Task
Only the lines from the one containing "Image resolution: width=1024 pixels, height=540" through the end of the entries should be returned, exactly as they are, with the pictures omitted.

+++ Supplied material

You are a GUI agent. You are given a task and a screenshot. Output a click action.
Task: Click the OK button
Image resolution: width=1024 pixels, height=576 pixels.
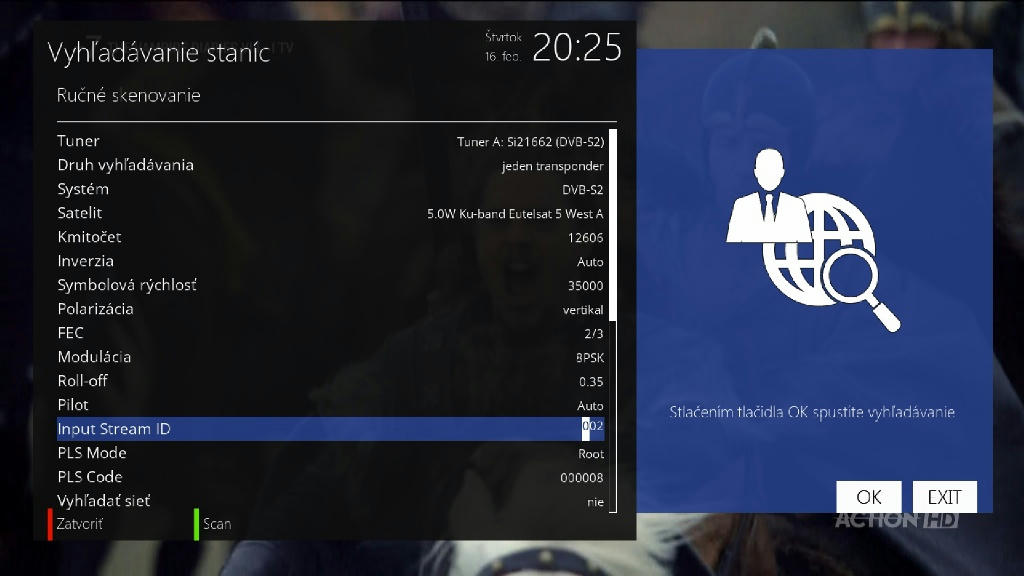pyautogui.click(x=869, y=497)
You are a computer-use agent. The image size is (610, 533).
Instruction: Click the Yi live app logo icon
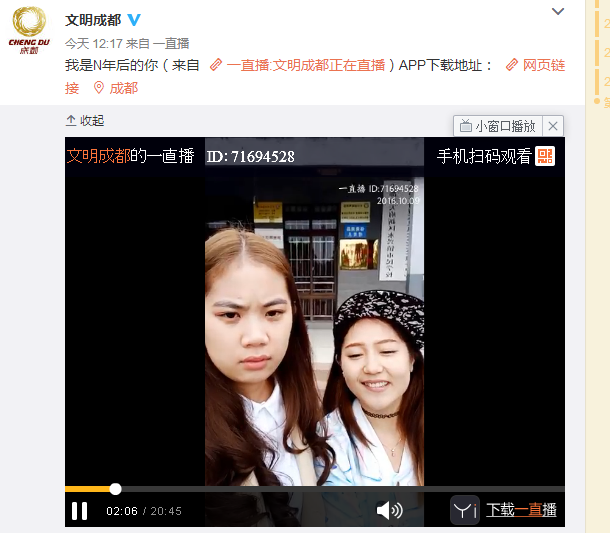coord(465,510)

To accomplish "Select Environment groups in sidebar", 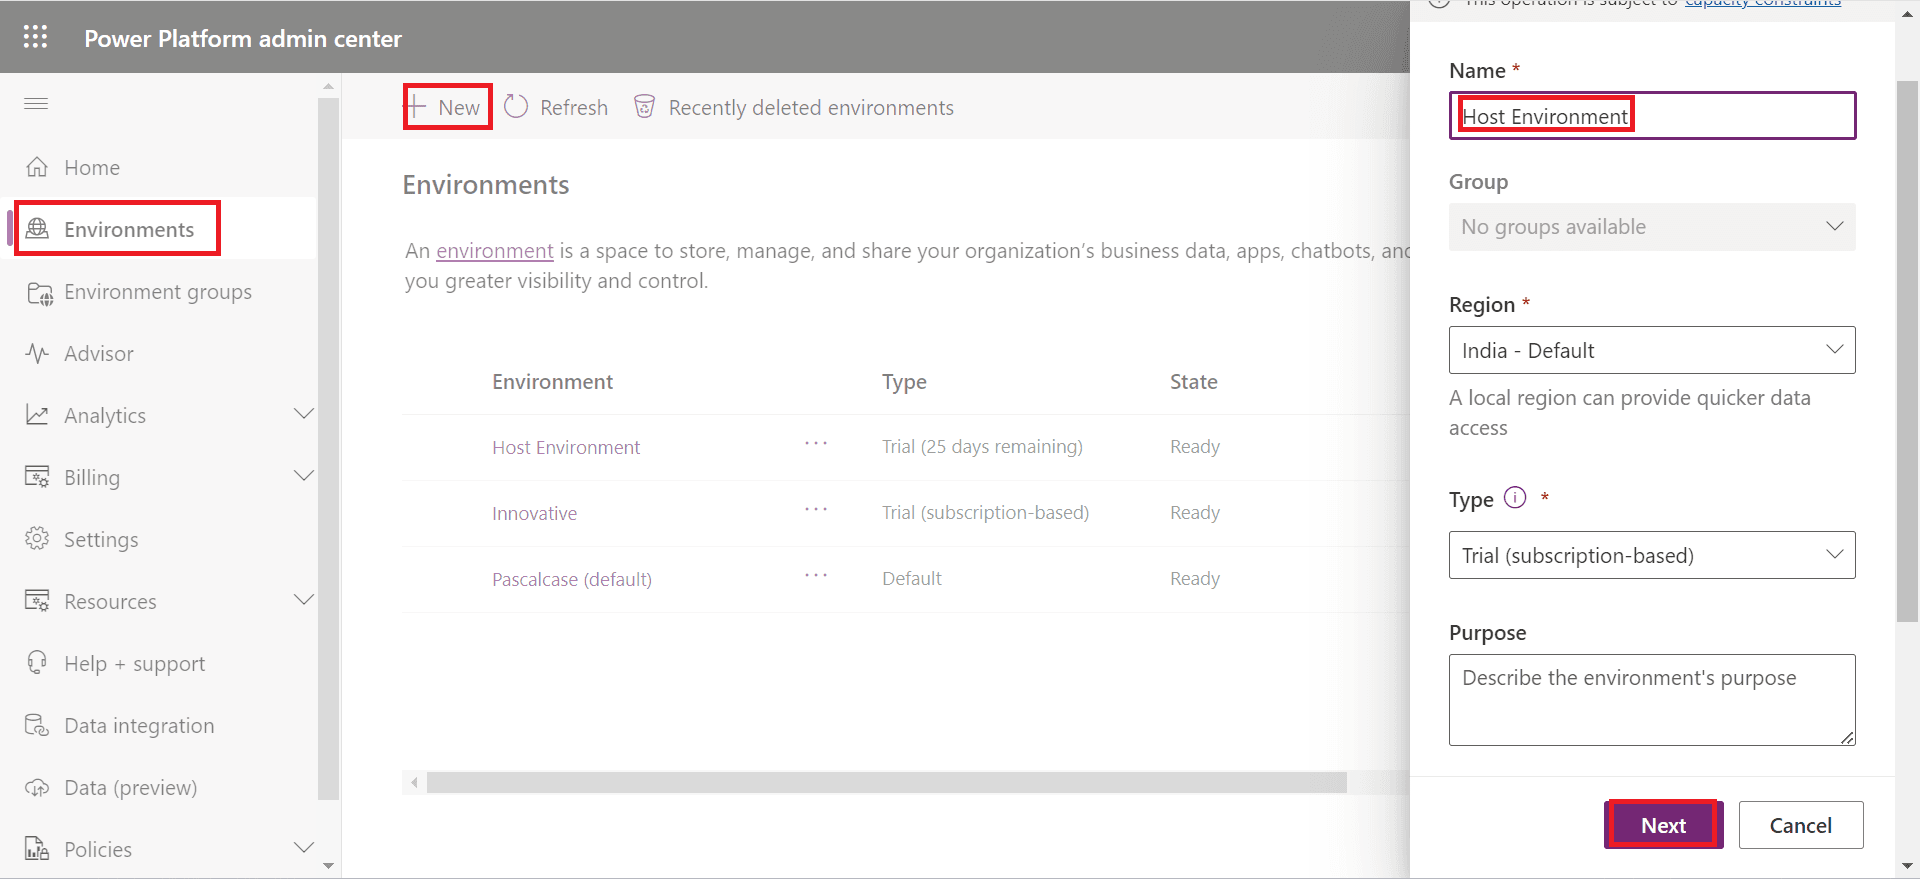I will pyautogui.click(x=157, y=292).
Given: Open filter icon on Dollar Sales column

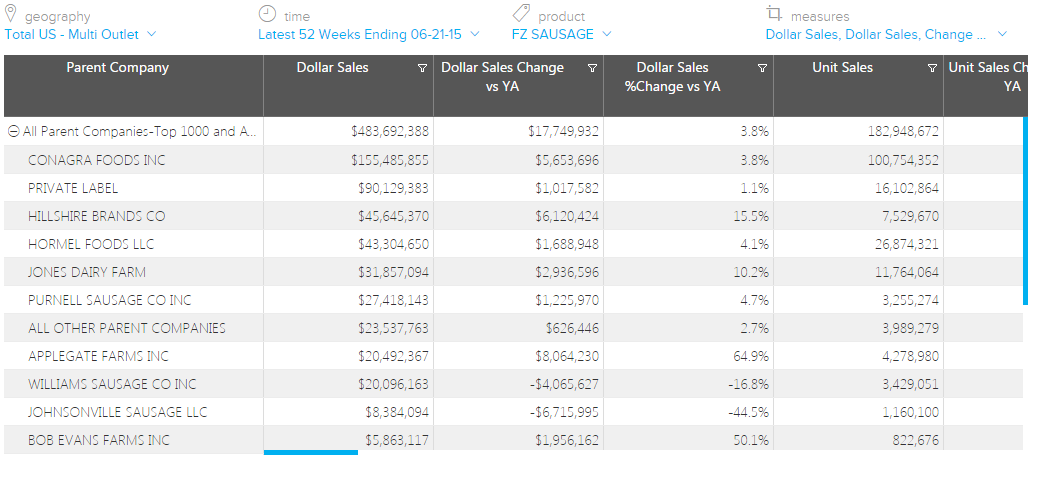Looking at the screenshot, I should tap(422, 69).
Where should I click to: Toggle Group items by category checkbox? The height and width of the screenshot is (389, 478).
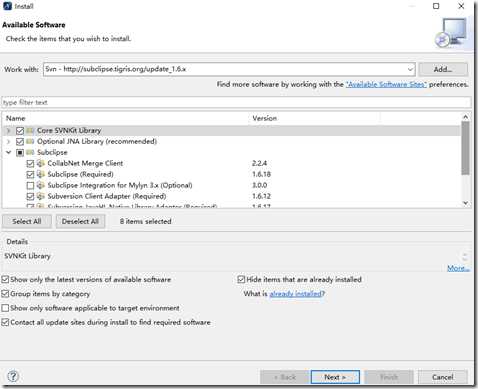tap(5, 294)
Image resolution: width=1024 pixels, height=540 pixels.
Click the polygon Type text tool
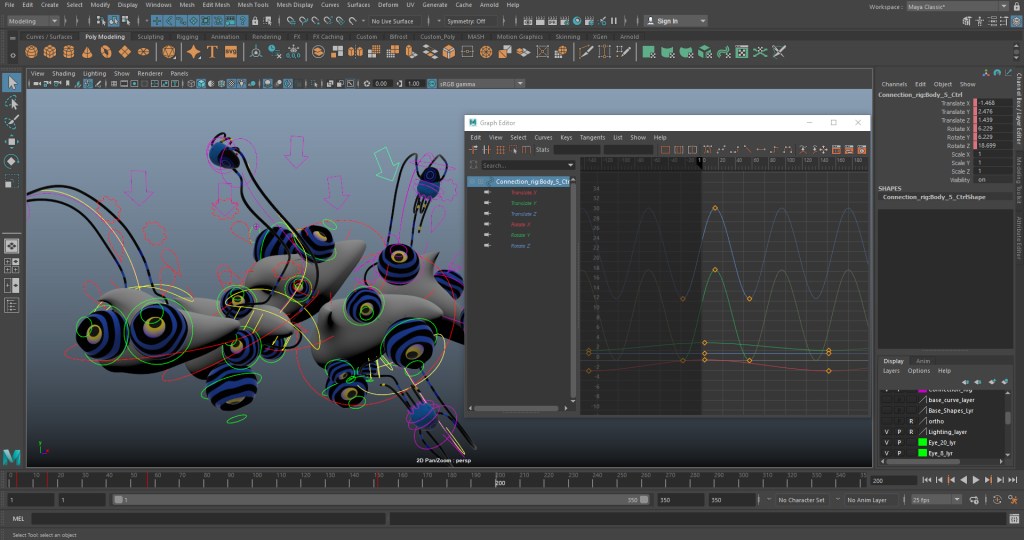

++++++

Task output
Image resolution: width=1024 pixels, height=540 pixels.
Click the polygon Type text tool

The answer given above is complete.